▸ **Work to complete**
Revise the lines starting at "The image size is (573, 382)." and ending at "Action: click(1089, 487)" so that "thumbnail" becomes "preview image", with nothing else changed. Return only those lines and omit the pictures.

▸ **Exercise input**
==============================
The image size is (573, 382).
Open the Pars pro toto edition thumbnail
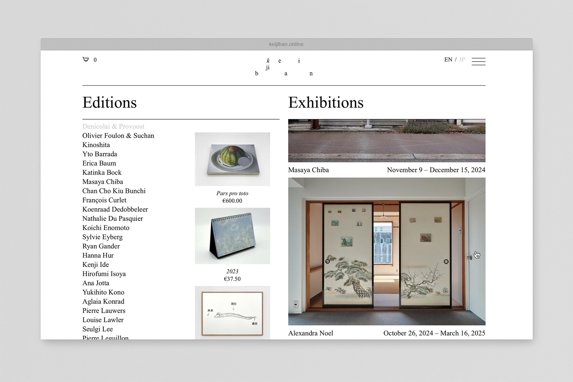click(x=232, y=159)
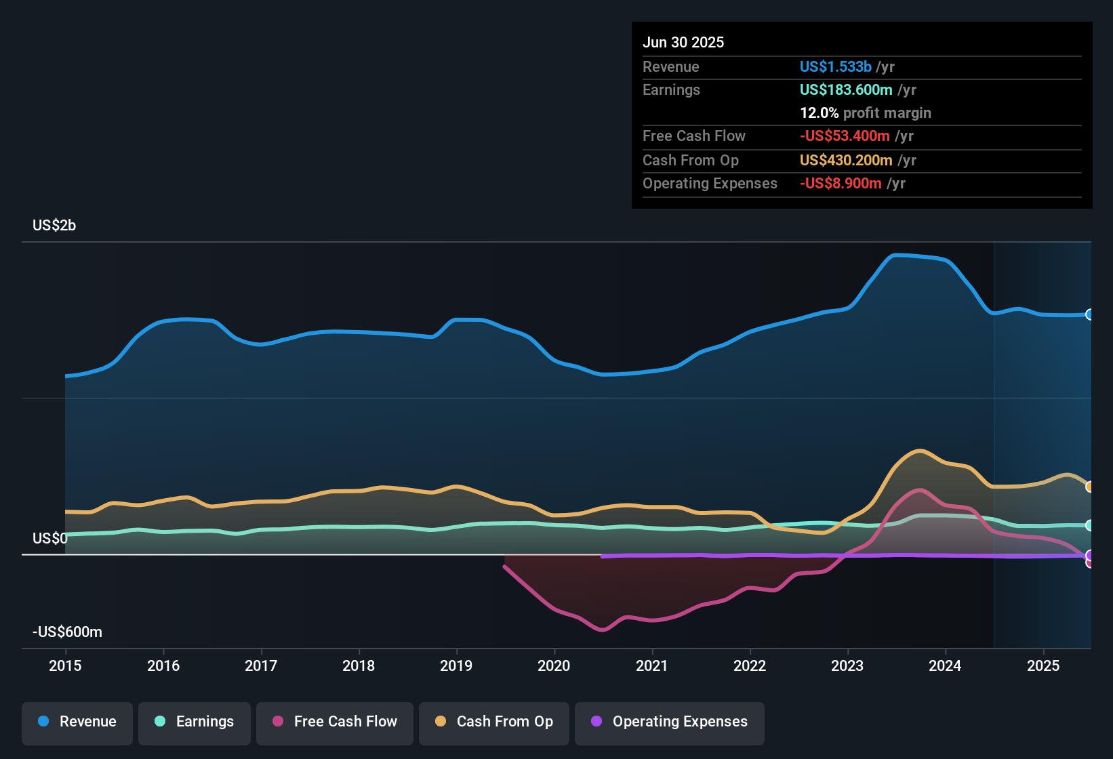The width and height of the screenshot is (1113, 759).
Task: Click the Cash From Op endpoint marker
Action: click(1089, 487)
==============================
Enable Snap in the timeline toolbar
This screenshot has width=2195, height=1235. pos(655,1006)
==============================
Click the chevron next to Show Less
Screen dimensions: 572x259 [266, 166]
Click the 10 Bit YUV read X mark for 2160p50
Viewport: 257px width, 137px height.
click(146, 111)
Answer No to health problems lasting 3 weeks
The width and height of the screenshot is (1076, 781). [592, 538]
==============================
▸ **Result for this exercise**
The image size is (573, 382).
Open the Pars pro toto edition preview image
click(x=232, y=159)
The width and height of the screenshot is (1113, 759).
Task: Click the Cash From Op endpoint marker
Action: click(1089, 487)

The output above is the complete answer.